All these years we have been moving toward democratization following the principle of “economy first, politics second”. Our joint achievements allow us to launch comprehensive efforts in many directions to further modernize our political system and develop democracy.
Today I offer a package of initiatives, the National Program of Political Reforms. The Program constitutes a unified coherent approach to reforming political, social, and public institutions. The essence of this approach is to further democratize Kazakhstan in line with the traditions and principles of Western democracies.

This national program of political reforms should be implemented only on the basis of a dialogue with the entire society. The year 2005 should go down in history as a year of dynamic progress in political reforms and of the nationwide policy debate about these reforms. The process should be very transparent and public and involve all the citizens of Kazakhstan, including prominent figures, leading opinion makers, and representatives of the national elite.

I do not exclude the possibility of inviting international experts and respected political figures from Western democracies.

I charge the National Commission on Democratization and Civil Society with the responsibility to coordinate the discussion of the National Program of Political Reforms.


It is imperative to make maximal use of the current Constitution. Our Constitution is recognized in the world as appropriate to the basic tasks of a democratic society.

What has our country’s Constitution, adopted by the people, given us? An effective two-chamber Parliament – the legislative power of the country. The Constitution endowed it with the right to approve a budget for the country, and to oversee its execution. 

The Parliament, by majority vote, gives its consent to the appointment of a Prime Minister, and Chairman of the National Bank. It has the right to pass a “no confidence” vote in the Government, to insist on the Government’s resignation, and to relieve any minister of their duties.

Political parties are represented in the Parliament. The Parliament has the right to introduce amendments to the country’s Constitution.

Members of the Government regularly report back to the chambers of Parliament. The Senate elects judges of the Supreme Court, gives its consent to the appointment of the Prosecutor General and the Chairman of the National Security Committee.

In our country the President, members of Parliament, and members of maslikhats (regional assemblies), are elected by free and secret ballot.

Such important state organs as the Constitution Council, and the Audit Committee are formed on an equal footing by the President, the Majilis and the Senate. The Central Election Commission is elected by the Majilis based on nominations by the President. A necessary system of checks and balances has been established.

The challenge now is to ensure the clear use of rights granted by the Constitution.


It is essential to continue the reform of executive power in the direction of further decentralization, regulating and increasing the effectiveness of the system of state government.

We have taken definite steps toward decentralizing the system of executive power and created conditions for introducing elections of akims (mayors).  In August of this year, we will conduct pilot elections of akims of districts of oblasts, and of the cities of Astana and Almaty. We will begin, in phases, the elections of akims in rural districts, villages, and settlements, a process that will be completed in the year 2007.

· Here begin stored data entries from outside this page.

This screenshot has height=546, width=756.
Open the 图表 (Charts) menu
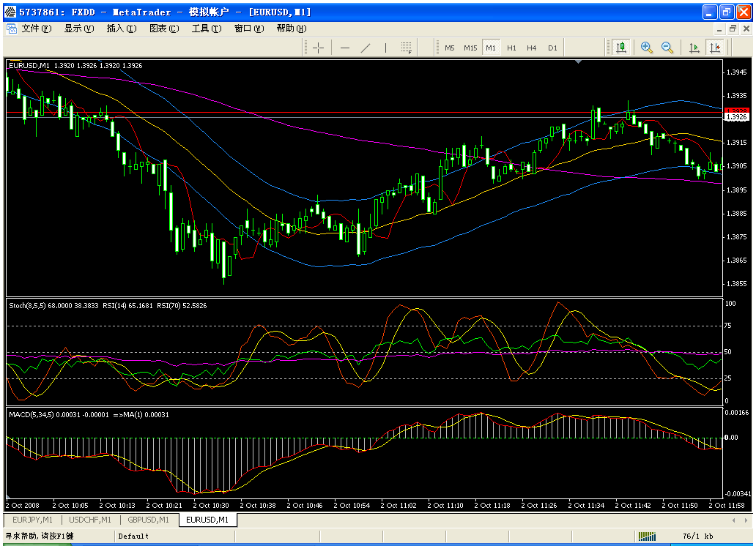click(163, 29)
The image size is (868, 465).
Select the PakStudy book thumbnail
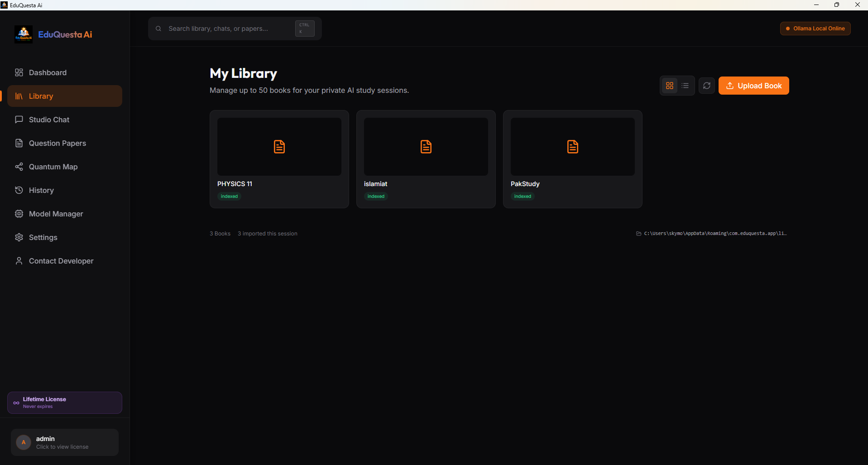[x=572, y=147]
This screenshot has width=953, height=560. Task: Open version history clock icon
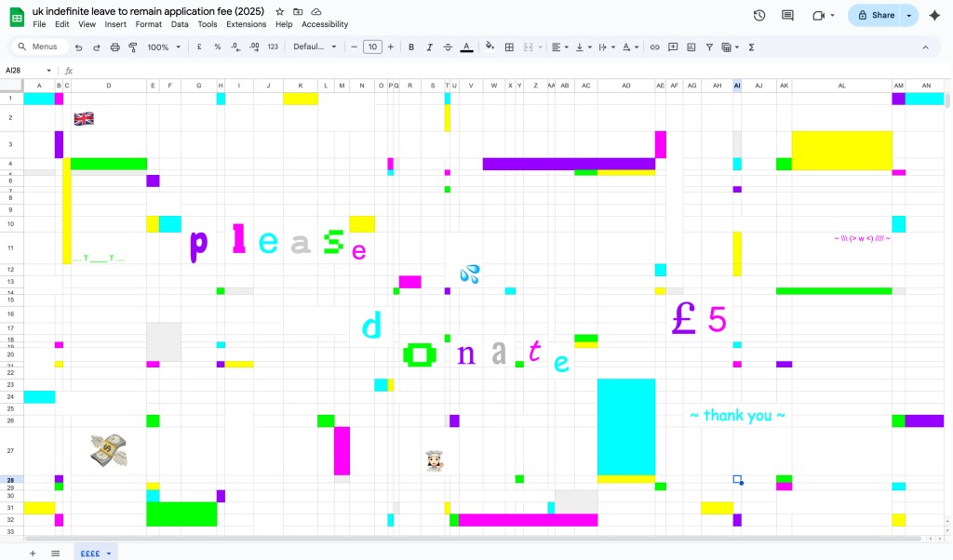[x=759, y=16]
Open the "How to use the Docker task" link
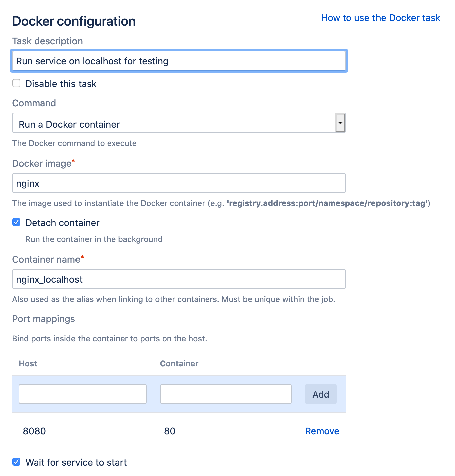Screen dimensions: 455x476 click(x=380, y=18)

At the same time, it is imperative that the Government develop and introduce for consideration by Parliament legislative bills which complete the process of dividing power among the levels of state government.

Transparency of executive power must become the norm.

The further deepening of administrative reforms is imperative. It is necessary to raise the effectiveness of the work of the Government

There should be created an effective, and most importantly, an optimally staffed state apparatus.

It is imperative to accelerate the introduction of e-Government. It is essential to improve administrative services of the state, and reduce the bureaucracy of government.


The process of political modernization requires, first of all, the strengthening the political authority of the legislative branch of government. This can and must be done within the framework of the current Constitution. Its potential has not been exhausted.

It is necessary to discuss the advisability of strengthening the role of both chambers of Parliament in the formation of the Central Election Commission, the Constitution Council, and the Audit Committee.

We should carry out a detailed and carefully thought out study of the mechanisms for forming the Government on the basis of a parliamentary majority and approval of candidates for ministers in charge of social and economic issues by oversight committees.

It is also imperative to provide for a broadening of powers of maslikhats (regional assemblies).


We are on the threshold of full scale reforms of the judicial system, corresponding to generally accepted standards in the democratic community.  We have work to do on the following tasks:








I want to draw particular attention to the question of the independence and integrity of judges. We must do what we can so that bribery in the judicial sphere is not only morally unacceptable, but economically disadvantageous as well. A judge should value their place on the bench and know that if they violate the law or professional ethics, they will lose not only the right to be part of the civil service, but also their entire benefits package.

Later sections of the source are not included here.